> **RECORDS**:
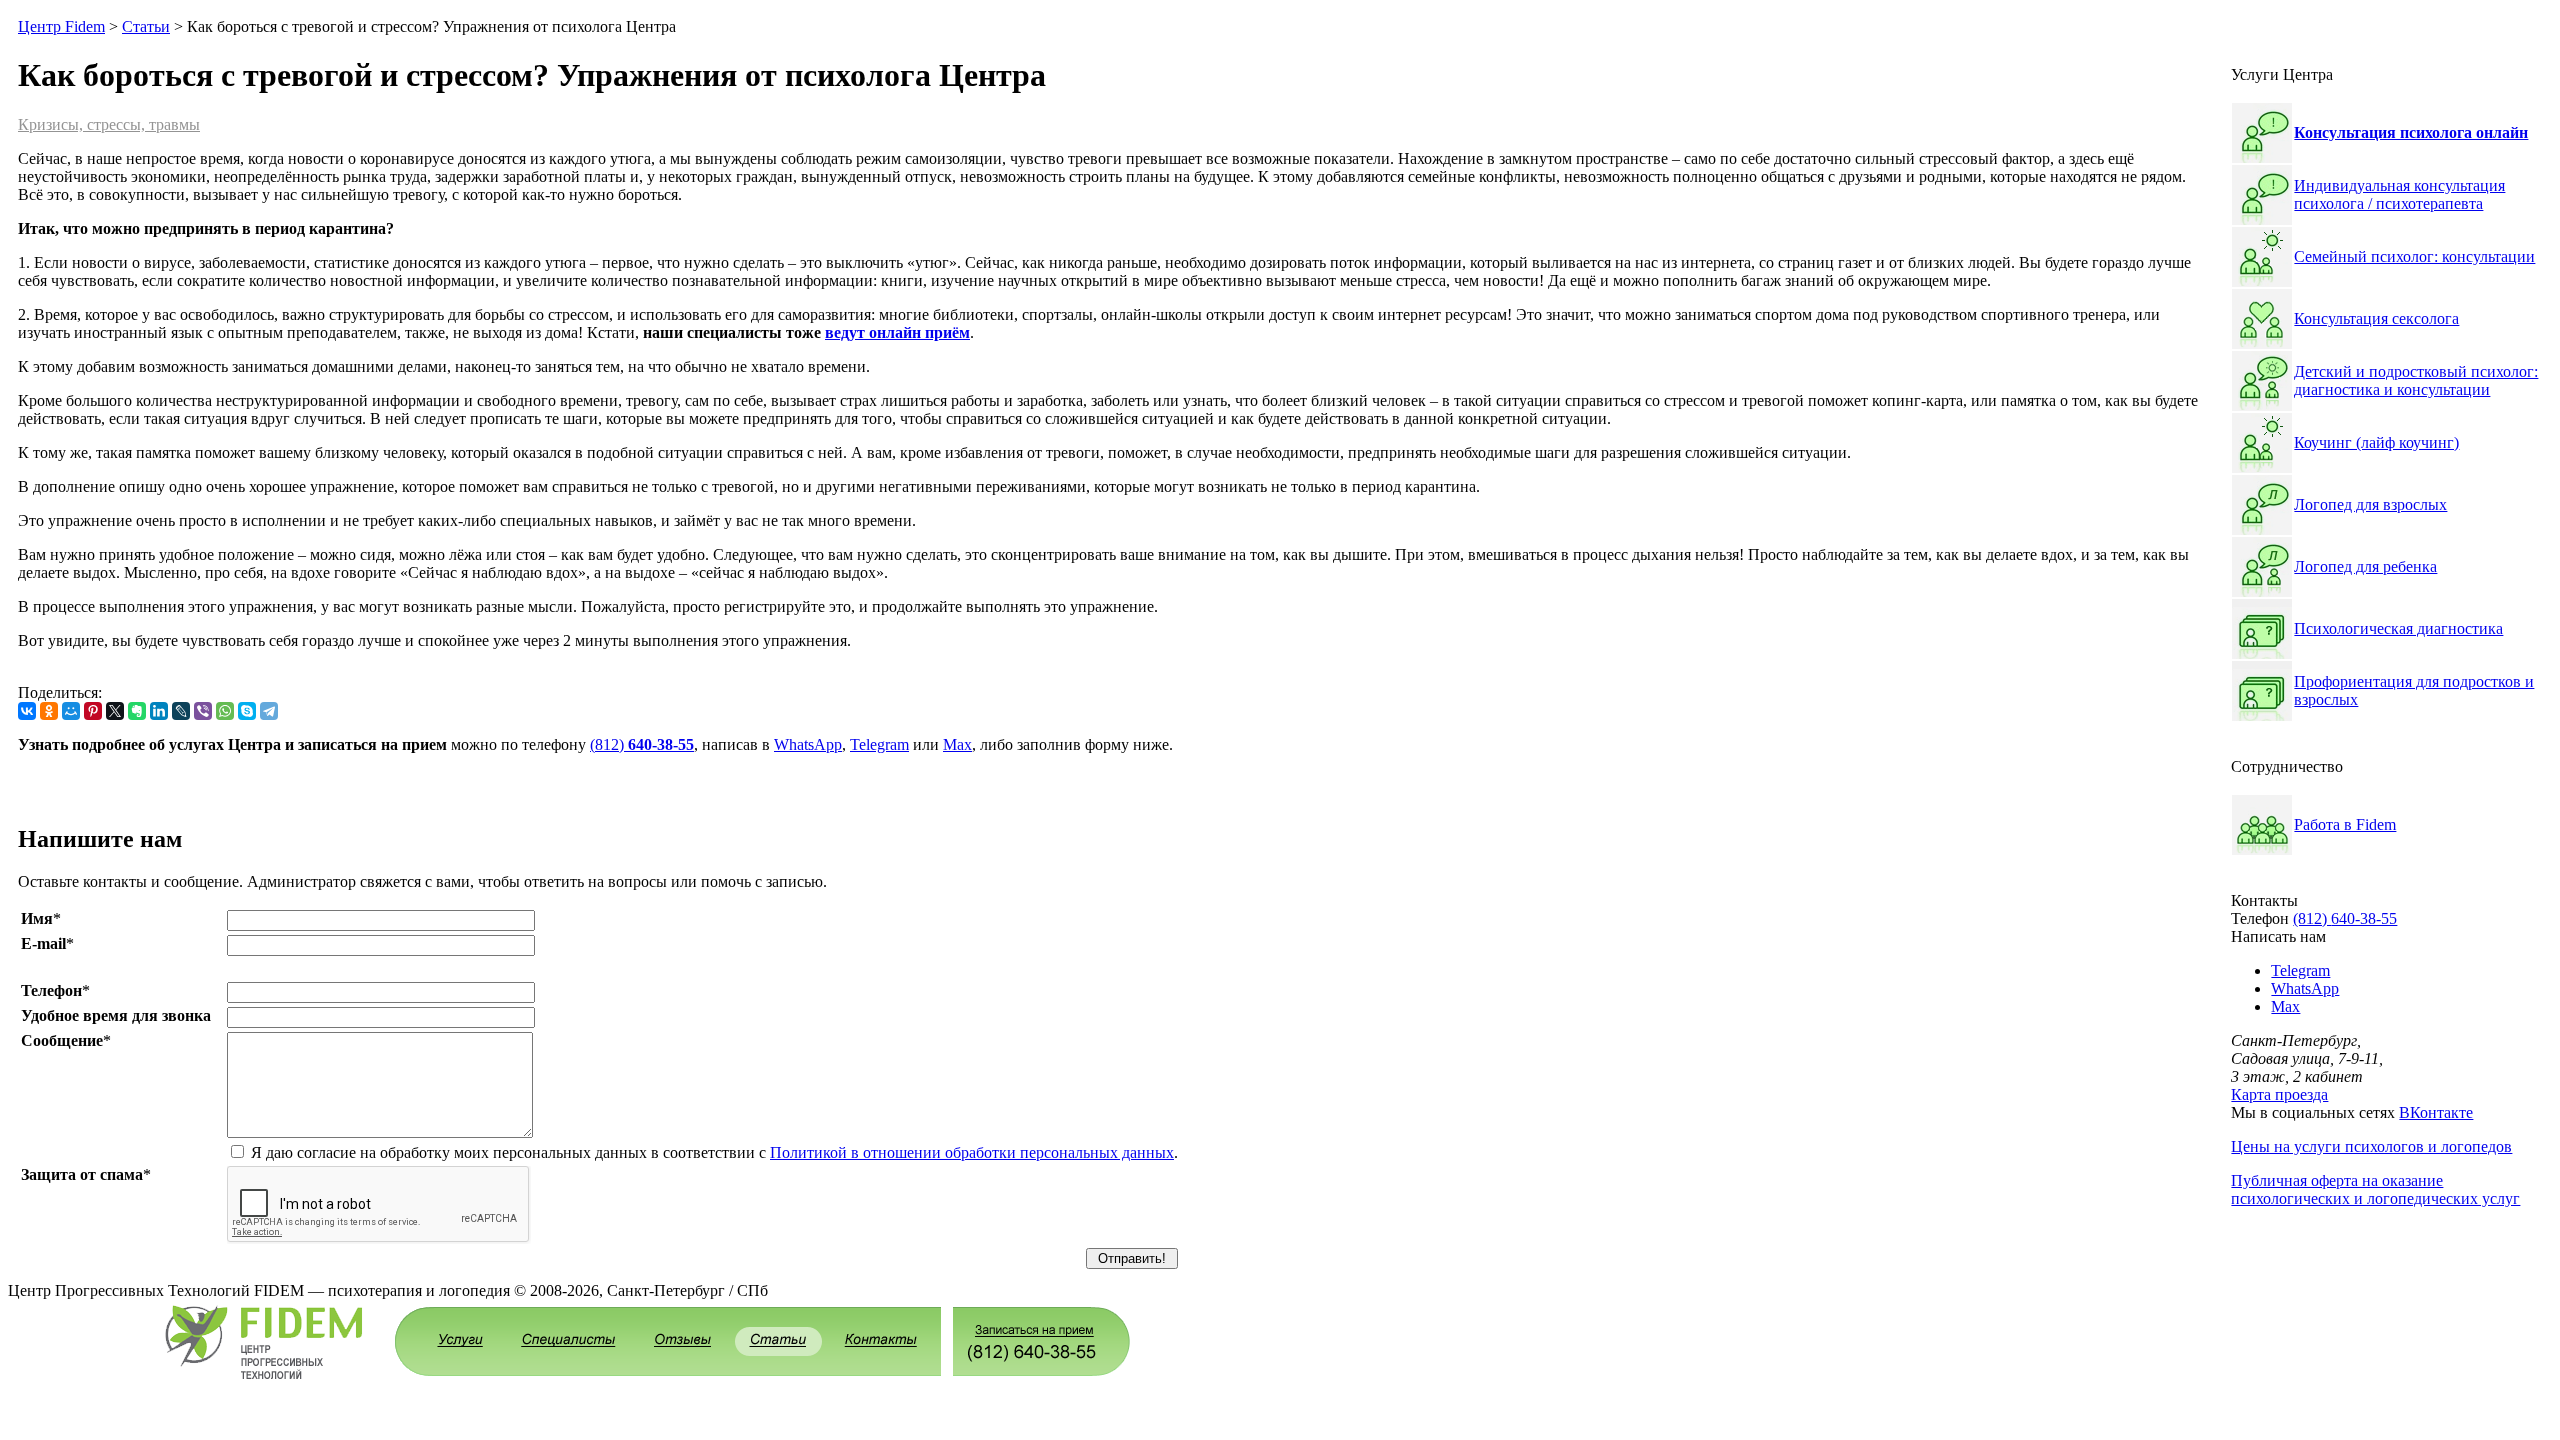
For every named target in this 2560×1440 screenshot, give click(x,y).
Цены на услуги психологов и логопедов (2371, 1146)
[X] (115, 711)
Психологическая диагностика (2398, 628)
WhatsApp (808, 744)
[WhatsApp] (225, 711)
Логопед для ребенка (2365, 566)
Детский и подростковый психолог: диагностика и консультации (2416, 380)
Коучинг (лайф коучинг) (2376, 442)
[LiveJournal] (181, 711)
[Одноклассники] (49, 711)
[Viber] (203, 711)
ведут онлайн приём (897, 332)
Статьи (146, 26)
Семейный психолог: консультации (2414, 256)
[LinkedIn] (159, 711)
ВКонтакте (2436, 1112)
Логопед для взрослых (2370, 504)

==

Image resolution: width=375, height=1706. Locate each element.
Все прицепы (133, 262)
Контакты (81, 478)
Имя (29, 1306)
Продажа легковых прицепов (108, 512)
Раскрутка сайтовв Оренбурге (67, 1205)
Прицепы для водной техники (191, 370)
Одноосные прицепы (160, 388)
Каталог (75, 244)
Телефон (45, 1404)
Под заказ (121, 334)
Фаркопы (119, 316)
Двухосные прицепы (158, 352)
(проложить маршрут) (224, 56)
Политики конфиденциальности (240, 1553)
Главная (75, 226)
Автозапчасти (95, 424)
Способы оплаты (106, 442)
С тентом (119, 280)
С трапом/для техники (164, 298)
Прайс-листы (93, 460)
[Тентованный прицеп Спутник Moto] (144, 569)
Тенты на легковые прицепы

...

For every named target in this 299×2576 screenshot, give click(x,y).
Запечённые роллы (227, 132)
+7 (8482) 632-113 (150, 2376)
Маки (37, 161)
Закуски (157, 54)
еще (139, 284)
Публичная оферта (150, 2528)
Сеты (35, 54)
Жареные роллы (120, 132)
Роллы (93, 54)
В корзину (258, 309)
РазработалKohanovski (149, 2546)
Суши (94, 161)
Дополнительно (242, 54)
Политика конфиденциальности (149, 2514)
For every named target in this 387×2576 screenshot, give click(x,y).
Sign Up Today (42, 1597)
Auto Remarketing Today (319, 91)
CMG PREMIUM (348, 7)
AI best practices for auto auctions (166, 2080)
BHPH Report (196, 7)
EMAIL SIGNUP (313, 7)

> **WORK ORDER**:
Above are the records. Print exactly, and only, the lines from the line with "Под заказ (121, 334)" to the line with "Тенты на легковые прицепы", both inclusive.

> **THE ANSWER**:
Под заказ (121, 334)
Фаркопы (119, 316)
Двухосные прицепы (158, 352)
(проложить маршрут) (224, 56)
Политики конфиденциальности (240, 1553)
Главная (75, 226)
Автозапчасти (95, 424)
Способы оплаты (106, 442)
С тентом (119, 280)
С трапом/для техники (164, 298)
Прайс-листы (93, 460)
[Тентованный прицеп Спутник Moto] (144, 569)
Тенты на легковые прицепы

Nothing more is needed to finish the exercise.